SAA Council Endorsement of Protocols for Native American Archival Materials

On August 13, 2018, the SAA Council endorsed Protocols for Native American Archival Materials as an external standard of the organization. These Protocols establish a foundation for archival practice in caring for culturally sensitive records, and center Native American communities in the discussions of preservation and access to these materials. They call on the profession to “recognize that the conditions under which knowledge can be ethically and legally acquired, archived, preserved, accessed, published, or otherwise used, change through time.”

During the past 12 years, many archivists, including and especially members of SAA’s Native American Archives Section, have continued to champion the Protocols, to encourage their use, and to create tools open to all archivists and cultural heritage professionals.

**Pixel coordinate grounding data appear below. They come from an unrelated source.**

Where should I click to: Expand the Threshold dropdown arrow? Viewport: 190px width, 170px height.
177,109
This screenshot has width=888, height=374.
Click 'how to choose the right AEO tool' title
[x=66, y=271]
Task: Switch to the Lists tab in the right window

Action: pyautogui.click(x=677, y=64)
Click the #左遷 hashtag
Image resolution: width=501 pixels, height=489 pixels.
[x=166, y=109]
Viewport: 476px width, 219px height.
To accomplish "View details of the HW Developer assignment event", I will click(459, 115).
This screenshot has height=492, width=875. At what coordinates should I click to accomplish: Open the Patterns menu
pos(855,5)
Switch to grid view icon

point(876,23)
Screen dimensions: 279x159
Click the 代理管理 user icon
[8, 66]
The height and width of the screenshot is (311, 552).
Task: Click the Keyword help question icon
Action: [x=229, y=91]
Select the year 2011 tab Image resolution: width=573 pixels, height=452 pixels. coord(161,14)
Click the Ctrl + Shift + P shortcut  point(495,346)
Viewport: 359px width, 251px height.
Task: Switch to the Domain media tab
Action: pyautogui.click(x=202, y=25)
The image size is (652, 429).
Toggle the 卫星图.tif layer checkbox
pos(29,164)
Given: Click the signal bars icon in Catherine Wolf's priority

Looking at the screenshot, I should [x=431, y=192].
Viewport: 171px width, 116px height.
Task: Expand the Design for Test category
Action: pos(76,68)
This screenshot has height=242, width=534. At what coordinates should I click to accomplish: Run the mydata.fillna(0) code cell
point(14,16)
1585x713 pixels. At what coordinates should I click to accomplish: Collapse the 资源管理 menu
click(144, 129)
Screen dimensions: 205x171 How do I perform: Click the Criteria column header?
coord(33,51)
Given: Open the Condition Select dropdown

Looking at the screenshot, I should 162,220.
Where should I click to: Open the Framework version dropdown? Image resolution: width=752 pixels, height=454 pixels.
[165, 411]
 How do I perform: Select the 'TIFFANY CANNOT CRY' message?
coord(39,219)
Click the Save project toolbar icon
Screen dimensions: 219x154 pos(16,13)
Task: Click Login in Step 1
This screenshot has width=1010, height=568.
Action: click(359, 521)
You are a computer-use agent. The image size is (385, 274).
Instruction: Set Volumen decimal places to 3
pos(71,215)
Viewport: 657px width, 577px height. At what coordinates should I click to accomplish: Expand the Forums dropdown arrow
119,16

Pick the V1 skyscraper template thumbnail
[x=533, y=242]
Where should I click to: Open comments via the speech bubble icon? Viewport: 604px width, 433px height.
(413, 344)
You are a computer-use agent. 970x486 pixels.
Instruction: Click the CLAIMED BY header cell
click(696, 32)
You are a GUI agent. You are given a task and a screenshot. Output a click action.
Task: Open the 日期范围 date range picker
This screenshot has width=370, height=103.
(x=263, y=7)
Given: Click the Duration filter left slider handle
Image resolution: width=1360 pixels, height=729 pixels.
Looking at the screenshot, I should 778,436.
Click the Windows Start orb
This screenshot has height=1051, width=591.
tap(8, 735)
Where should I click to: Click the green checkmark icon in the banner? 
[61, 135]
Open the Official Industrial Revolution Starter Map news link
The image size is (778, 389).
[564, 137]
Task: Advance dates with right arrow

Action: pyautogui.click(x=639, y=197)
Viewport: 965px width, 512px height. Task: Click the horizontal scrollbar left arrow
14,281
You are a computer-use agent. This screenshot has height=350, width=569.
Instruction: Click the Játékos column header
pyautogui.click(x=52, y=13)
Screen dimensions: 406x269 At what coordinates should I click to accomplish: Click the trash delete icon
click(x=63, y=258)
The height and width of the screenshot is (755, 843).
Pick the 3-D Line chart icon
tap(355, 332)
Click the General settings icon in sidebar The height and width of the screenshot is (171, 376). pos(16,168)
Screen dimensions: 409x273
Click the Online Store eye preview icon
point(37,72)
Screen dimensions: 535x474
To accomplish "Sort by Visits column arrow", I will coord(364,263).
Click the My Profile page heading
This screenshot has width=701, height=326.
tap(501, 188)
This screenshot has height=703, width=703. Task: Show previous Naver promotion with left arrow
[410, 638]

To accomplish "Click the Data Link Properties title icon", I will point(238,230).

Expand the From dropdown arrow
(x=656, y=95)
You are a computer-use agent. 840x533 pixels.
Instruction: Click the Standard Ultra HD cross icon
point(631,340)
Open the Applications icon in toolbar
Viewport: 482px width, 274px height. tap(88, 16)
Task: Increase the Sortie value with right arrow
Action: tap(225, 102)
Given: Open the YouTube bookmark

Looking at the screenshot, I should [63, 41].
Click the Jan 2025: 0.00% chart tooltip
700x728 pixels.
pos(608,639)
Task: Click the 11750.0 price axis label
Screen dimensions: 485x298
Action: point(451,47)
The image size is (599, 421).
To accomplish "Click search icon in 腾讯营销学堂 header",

The SAA Council commends these individuals for their commitment and perseverance through adversity to build and to sustain the Protocols.

The Protocols were developed in 2006 by the First Archivist Circle, a group of archivists, librarians, museum curators, historians, and anthropologists representing fifteen Native American, First Nation, Indigenous, and Aboriginal communities.

When presented with the Protocols in 2008, the SAA Council declined to endorse them, opting instead to solicit feedback and discussion over a multi-year period. Many of the original criticisms of the Protocols were based in the language of cultural insensitivity and white supremacy. After this period of member feedback, the Council again declined to endorse the Protocols in 2012.1

The SAA Council acknowledges that endorsement of these Protocols is long overdue. We regret and apologize that SAA did not take action to endorse the Protocols sooner and engage in more appropriate discussion.

1Additional information about past discussions can be found on the Protocols for Native American Materials: Information and Resources page.